> **Task details**: Can you return every line of the listing below, unchanged and in the same order?

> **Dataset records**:
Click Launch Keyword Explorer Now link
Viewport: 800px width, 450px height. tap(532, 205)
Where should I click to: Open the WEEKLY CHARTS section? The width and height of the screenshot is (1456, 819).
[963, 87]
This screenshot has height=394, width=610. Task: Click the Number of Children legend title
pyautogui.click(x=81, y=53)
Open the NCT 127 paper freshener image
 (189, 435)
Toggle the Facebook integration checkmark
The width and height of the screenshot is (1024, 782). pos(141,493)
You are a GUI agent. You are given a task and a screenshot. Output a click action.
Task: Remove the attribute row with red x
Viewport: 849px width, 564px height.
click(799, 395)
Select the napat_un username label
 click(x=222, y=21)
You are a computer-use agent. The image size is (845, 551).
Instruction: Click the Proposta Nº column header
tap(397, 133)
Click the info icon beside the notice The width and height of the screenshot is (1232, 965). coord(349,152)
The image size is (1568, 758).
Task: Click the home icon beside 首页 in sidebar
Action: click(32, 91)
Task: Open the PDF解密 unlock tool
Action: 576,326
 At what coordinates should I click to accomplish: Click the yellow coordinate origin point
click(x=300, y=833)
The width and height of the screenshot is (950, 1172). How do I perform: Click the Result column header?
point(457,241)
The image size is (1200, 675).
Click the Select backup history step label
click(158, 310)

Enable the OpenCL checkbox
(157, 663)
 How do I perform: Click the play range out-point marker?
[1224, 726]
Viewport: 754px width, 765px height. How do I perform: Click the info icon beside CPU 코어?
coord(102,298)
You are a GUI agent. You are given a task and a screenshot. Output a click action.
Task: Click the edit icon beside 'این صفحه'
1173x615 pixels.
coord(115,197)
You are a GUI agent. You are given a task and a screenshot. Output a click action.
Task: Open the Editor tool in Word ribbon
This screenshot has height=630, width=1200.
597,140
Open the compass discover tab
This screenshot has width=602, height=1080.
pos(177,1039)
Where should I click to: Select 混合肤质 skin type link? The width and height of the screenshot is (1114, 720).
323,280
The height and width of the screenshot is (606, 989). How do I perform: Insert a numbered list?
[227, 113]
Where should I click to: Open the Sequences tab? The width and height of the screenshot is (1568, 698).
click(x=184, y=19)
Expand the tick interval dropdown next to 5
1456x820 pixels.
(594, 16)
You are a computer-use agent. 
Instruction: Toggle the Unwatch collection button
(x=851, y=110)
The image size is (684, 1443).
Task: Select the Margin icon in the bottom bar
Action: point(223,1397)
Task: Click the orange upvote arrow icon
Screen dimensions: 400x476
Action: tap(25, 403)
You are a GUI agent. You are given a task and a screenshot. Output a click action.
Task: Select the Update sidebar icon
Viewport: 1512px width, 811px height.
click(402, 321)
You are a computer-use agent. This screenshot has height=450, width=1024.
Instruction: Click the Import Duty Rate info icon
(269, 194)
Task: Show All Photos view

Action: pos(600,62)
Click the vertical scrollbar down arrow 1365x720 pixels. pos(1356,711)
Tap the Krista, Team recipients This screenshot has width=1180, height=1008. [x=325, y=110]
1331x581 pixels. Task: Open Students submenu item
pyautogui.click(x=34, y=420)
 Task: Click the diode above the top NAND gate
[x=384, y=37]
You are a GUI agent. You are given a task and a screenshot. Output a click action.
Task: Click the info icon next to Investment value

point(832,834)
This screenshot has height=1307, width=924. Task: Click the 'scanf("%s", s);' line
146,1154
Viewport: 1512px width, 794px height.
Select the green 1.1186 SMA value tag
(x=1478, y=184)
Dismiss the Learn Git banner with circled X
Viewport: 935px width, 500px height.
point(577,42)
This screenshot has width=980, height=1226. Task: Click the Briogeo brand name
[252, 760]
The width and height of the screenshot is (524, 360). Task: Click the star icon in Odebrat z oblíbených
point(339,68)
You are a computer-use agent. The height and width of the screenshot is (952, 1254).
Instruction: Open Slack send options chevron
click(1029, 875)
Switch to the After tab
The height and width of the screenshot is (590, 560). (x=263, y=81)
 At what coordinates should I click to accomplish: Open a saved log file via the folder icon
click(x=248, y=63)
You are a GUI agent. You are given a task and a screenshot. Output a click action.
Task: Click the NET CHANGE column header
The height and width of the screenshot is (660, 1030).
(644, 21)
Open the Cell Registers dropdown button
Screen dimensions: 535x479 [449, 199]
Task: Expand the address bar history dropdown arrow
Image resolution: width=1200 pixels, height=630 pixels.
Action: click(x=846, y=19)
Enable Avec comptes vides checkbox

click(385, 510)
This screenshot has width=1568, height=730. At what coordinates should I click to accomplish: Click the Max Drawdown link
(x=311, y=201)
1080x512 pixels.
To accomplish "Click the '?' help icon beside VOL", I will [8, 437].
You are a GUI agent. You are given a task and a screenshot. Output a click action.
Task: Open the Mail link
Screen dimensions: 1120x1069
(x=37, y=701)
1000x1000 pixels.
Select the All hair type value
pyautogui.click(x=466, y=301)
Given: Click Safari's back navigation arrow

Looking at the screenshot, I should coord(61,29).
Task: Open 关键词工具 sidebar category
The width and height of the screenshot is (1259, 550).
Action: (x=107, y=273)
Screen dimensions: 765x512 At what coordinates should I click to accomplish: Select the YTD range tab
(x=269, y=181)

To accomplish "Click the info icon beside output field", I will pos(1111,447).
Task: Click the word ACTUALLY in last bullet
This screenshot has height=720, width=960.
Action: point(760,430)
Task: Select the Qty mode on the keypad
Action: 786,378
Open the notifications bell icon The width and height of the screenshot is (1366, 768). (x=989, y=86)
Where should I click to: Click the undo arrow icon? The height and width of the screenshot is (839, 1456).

> **Result of the task**:
Click Launch Keyword Explorer Now link
Viewport: 800px width, 450px height. tap(532, 205)
Where should I click to: Open the WEEKLY CHARTS section? The width and height of the screenshot is (1456, 819).
[963, 87]
This screenshot has height=394, width=610. Task: Click the Number of Children legend title
pyautogui.click(x=81, y=53)
Open the NCT 127 paper freshener image
 (189, 435)
Toggle the Facebook integration checkmark
The width and height of the screenshot is (1024, 782). pos(141,493)
You are a GUI agent. You are given a task and a screenshot. Output a click action.
Task: Remove the attribute row with red x
Viewport: 849px width, 564px height.
click(799, 395)
Select the napat_un username label
 click(x=222, y=21)
You are a computer-use agent. The image size is (845, 551).
Instruction: Click the Proposta Nº column header
tap(397, 133)
Click the info icon beside the notice The width and height of the screenshot is (1232, 965). coord(349,152)
The image size is (1568, 758).
Task: Click the home icon beside 首页 in sidebar
Action: click(32, 91)
Task: Open the PDF解密 unlock tool
Action: 576,326
 At what coordinates should I click to accomplish: Click the yellow coordinate origin point
click(x=300, y=833)
The width and height of the screenshot is (950, 1172). How do I perform: Click the Result column header?
point(457,241)
The image size is (1200, 675).
Click the Select backup history step label
click(158, 310)

Enable the OpenCL checkbox
(157, 663)
 How do I perform: Click the play range out-point marker?
[1224, 726]
Viewport: 754px width, 765px height. How do I perform: Click the info icon beside CPU 코어?
coord(102,298)
You are a GUI agent. You are given a task and a screenshot. Output a click action.
Task: Click the edit icon beside 'این صفحه'
1173x615 pixels.
coord(115,197)
You are a GUI agent. You are given a task and a screenshot. Output a click action.
Task: Open the Editor tool in Word ribbon
This screenshot has height=630, width=1200.
597,140
Open the compass discover tab
This screenshot has width=602, height=1080.
pos(177,1039)
Where should I click to: Select 混合肤质 skin type link? The width and height of the screenshot is (1114, 720).
323,280
The height and width of the screenshot is (606, 989). How do I perform: Insert a numbered list?
[227, 113]
Where should I click to: Open the Sequences tab? The width and height of the screenshot is (1568, 698).
click(x=184, y=19)
Expand the tick interval dropdown next to 5
1456x820 pixels.
(594, 16)
You are a computer-use agent. 
Instruction: Toggle the Unwatch collection button
(x=851, y=110)
The image size is (684, 1443).
Task: Select the Margin icon in the bottom bar
Action: point(223,1397)
Task: Click the orange upvote arrow icon
Screen dimensions: 400x476
Action: tap(25, 403)
You are a GUI agent. You are given a task and a screenshot. Output a click action.
Task: Select the Update sidebar icon
Viewport: 1512px width, 811px height.
click(402, 321)
You are a computer-use agent. This screenshot has height=450, width=1024.
Instruction: Click the Import Duty Rate info icon
(269, 194)
Task: Show All Photos view

Action: pos(600,62)
Click the vertical scrollbar down arrow 1365x720 pixels. pos(1356,711)
Tap the Krista, Team recipients This screenshot has width=1180, height=1008. [x=325, y=110]
1331x581 pixels. Task: Open Students submenu item
pyautogui.click(x=34, y=420)
 Task: Click the diode above the top NAND gate
[x=384, y=37]
You are a GUI agent. You are given a task and a screenshot. Output a click action.
Task: Click the info icon next to Investment value

point(832,834)
This screenshot has height=1307, width=924. Task: Click the 'scanf("%s", s);' line
146,1154
Viewport: 1512px width, 794px height.
Select the green 1.1186 SMA value tag
(x=1478, y=184)
Dismiss the Learn Git banner with circled X
Viewport: 935px width, 500px height.
point(577,42)
This screenshot has width=980, height=1226. Task: Click the Briogeo brand name
[252, 760]
The width and height of the screenshot is (524, 360). Task: Click the star icon in Odebrat z oblíbených
point(339,68)
You are a computer-use agent. The height and width of the screenshot is (952, 1254).
Instruction: Open Slack send options chevron
click(1029, 875)
Switch to the After tab
The height and width of the screenshot is (590, 560). (x=263, y=81)
 At what coordinates should I click to accomplish: Open a saved log file via the folder icon
click(x=248, y=63)
You are a GUI agent. You are given a task and a screenshot. Output a click action.
Task: Click the NET CHANGE column header
The height and width of the screenshot is (660, 1030).
(644, 21)
Open the Cell Registers dropdown button
Screen dimensions: 535x479 [449, 199]
Task: Expand the address bar history dropdown arrow
Image resolution: width=1200 pixels, height=630 pixels.
Action: click(x=846, y=19)
Enable Avec comptes vides checkbox

click(385, 510)
This screenshot has width=1568, height=730. At what coordinates should I click to accomplish: Click the Max Drawdown link
(x=311, y=201)
1080x512 pixels.
To accomplish "Click the '?' help icon beside VOL", I will [8, 437].
You are a GUI agent. You are given a task and a screenshot. Output a click action.
Task: Open the Mail link
Screen dimensions: 1120x1069
(x=37, y=701)
1000x1000 pixels.
Select the All hair type value
pyautogui.click(x=466, y=301)
Given: Click Safari's back navigation arrow

Looking at the screenshot, I should coord(61,29).
Task: Open 关键词工具 sidebar category
The width and height of the screenshot is (1259, 550).
Action: (x=107, y=273)
Screen dimensions: 765x512 At what coordinates should I click to accomplish: Select the YTD range tab
(x=269, y=181)

To accomplish "Click the info icon beside output field", I will pos(1111,447).
Task: Click the word ACTUALLY in last bullet
This screenshot has height=720, width=960.
Action: point(760,430)
Task: Select the Qty mode on the keypad
Action: 786,378
Open the notifications bell icon The width and height of the screenshot is (1366, 768). (x=989, y=86)
Where should I click to: Click the undo arrow icon? The height and width of the screenshot is (839, 1456).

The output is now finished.